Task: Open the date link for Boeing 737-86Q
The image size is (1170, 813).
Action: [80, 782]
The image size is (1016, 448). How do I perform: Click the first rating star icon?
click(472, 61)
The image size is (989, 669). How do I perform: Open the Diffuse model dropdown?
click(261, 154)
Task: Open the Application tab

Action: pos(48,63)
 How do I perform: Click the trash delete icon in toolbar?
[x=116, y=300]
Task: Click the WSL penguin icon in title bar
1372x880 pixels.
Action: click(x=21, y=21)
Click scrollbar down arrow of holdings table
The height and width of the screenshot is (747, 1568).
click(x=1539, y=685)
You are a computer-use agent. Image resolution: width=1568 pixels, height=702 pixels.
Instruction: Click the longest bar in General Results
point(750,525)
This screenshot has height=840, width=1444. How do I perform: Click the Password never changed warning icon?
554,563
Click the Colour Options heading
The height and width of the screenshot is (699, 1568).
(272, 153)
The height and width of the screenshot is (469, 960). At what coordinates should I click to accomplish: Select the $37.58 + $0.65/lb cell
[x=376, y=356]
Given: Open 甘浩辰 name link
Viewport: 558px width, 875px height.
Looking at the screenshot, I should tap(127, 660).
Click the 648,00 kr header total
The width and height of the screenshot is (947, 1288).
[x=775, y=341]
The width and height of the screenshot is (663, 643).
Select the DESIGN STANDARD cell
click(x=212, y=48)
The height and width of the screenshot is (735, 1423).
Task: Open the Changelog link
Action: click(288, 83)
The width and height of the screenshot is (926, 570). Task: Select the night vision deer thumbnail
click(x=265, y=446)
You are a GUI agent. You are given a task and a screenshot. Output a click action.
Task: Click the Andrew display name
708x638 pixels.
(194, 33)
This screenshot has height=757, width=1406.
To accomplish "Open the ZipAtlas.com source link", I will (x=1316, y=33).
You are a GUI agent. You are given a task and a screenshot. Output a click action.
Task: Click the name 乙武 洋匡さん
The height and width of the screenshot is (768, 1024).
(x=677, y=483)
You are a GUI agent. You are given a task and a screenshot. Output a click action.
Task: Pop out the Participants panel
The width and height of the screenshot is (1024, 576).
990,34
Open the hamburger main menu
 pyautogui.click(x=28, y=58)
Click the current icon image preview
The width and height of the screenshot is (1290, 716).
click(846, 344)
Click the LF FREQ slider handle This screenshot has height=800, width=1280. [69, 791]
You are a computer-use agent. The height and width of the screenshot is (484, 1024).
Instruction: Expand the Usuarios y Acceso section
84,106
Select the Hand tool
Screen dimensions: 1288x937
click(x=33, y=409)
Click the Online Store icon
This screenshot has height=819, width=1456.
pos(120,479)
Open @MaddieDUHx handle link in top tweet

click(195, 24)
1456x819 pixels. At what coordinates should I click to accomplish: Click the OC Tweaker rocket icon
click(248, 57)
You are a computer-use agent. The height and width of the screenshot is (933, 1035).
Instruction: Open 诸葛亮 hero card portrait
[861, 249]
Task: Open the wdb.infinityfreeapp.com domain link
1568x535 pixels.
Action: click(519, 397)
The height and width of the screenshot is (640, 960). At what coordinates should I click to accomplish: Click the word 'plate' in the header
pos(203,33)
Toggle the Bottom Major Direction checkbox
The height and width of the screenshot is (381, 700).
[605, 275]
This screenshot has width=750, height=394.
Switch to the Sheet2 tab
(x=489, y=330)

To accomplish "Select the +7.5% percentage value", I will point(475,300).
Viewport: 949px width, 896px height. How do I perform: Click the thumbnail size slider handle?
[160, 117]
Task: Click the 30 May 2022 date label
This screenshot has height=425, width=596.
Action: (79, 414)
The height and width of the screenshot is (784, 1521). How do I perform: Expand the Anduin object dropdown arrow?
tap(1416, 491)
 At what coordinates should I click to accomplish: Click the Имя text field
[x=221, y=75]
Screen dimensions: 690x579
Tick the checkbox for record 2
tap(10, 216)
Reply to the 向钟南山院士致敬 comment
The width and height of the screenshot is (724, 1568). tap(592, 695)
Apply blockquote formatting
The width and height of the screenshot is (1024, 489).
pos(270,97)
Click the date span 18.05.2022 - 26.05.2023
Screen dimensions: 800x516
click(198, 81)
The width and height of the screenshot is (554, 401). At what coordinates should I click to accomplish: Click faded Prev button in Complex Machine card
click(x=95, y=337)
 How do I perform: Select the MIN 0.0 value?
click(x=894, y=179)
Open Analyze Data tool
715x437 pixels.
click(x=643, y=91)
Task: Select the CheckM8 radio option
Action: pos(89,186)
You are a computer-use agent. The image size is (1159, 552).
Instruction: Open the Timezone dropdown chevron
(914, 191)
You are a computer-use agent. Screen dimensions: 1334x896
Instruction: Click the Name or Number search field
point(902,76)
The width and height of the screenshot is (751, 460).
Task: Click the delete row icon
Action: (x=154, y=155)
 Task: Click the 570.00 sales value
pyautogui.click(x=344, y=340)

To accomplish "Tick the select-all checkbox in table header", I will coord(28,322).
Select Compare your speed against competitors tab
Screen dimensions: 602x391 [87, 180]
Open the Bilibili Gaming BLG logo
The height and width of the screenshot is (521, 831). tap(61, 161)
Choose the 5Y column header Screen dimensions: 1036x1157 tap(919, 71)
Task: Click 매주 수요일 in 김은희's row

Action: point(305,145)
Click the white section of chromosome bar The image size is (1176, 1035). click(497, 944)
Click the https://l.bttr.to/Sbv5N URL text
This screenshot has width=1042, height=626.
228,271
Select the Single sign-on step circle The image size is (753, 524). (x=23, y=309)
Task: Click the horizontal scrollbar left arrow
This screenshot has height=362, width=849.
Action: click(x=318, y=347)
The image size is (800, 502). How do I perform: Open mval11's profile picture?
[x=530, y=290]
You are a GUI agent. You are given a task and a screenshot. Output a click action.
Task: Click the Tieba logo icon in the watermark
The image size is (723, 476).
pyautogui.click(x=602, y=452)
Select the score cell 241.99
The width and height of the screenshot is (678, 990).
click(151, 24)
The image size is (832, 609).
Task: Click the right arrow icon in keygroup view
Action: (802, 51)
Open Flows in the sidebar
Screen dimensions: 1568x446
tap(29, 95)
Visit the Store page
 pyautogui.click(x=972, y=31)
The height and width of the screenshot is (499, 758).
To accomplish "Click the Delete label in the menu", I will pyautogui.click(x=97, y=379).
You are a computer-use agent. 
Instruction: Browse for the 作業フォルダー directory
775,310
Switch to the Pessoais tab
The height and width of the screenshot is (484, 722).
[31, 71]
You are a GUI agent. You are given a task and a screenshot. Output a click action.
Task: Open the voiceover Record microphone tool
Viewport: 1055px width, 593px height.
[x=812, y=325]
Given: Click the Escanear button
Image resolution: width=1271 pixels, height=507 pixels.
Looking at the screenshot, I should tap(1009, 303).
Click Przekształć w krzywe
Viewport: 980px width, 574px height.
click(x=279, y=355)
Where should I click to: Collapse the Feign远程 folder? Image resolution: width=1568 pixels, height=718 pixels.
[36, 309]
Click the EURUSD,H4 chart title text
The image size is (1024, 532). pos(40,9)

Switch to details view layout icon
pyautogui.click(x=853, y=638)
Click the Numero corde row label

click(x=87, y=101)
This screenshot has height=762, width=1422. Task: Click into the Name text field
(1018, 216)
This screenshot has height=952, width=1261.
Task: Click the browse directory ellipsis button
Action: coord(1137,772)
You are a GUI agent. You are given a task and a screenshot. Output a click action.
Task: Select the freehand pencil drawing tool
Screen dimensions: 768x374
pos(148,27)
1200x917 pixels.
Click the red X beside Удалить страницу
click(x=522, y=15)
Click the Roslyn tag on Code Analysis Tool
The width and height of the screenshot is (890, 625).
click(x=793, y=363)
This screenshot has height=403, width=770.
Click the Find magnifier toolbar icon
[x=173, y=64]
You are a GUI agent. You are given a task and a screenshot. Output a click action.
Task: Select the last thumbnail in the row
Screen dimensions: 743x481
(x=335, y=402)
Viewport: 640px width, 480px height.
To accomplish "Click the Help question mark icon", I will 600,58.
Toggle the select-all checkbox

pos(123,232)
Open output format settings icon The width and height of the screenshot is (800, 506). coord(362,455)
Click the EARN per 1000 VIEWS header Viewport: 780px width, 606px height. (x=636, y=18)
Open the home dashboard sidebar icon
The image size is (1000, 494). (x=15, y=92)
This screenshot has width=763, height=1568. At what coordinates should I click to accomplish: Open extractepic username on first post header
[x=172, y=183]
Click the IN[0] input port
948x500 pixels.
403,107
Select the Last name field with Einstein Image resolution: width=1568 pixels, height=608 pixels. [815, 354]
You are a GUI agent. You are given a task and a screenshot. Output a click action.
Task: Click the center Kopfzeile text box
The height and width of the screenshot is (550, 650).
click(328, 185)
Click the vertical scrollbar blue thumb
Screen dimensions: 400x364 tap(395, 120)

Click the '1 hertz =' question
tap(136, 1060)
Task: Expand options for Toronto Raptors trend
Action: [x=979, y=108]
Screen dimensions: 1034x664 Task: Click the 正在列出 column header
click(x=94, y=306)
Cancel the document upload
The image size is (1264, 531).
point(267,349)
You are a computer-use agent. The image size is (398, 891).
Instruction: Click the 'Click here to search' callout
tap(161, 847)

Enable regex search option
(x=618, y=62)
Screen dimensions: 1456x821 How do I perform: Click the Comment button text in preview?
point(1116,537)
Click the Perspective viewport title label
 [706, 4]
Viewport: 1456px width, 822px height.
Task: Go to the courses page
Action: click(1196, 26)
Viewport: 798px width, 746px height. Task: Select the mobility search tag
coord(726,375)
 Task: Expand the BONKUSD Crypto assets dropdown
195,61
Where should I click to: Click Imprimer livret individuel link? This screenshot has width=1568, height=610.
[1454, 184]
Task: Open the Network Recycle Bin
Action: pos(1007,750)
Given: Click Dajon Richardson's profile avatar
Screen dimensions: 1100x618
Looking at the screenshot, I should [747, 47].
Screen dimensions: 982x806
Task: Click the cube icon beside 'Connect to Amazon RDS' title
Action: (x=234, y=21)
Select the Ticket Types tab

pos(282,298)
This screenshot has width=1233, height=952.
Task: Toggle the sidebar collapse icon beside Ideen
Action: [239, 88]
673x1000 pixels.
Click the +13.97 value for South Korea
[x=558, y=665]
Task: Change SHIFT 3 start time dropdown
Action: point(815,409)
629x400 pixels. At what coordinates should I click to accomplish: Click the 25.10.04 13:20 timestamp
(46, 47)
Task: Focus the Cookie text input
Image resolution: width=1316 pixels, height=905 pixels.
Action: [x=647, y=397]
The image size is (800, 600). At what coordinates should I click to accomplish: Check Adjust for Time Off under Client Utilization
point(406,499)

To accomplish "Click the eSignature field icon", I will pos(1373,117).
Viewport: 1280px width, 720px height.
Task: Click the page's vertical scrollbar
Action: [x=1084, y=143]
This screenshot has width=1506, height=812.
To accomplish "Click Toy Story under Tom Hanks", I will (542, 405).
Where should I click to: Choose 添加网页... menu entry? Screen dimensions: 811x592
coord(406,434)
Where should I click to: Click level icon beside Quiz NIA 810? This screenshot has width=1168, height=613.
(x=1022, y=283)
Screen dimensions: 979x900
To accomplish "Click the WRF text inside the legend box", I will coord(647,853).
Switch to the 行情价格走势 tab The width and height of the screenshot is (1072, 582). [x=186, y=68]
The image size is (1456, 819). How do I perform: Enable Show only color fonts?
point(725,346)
_ _ _
* **Work item**: Show every line of the records above that contains the word "table".

* **Expected answer**:
Click scrollbar down arrow of holdings table
To accomplish "Tick the select-all checkbox in table header", I will coord(28,322).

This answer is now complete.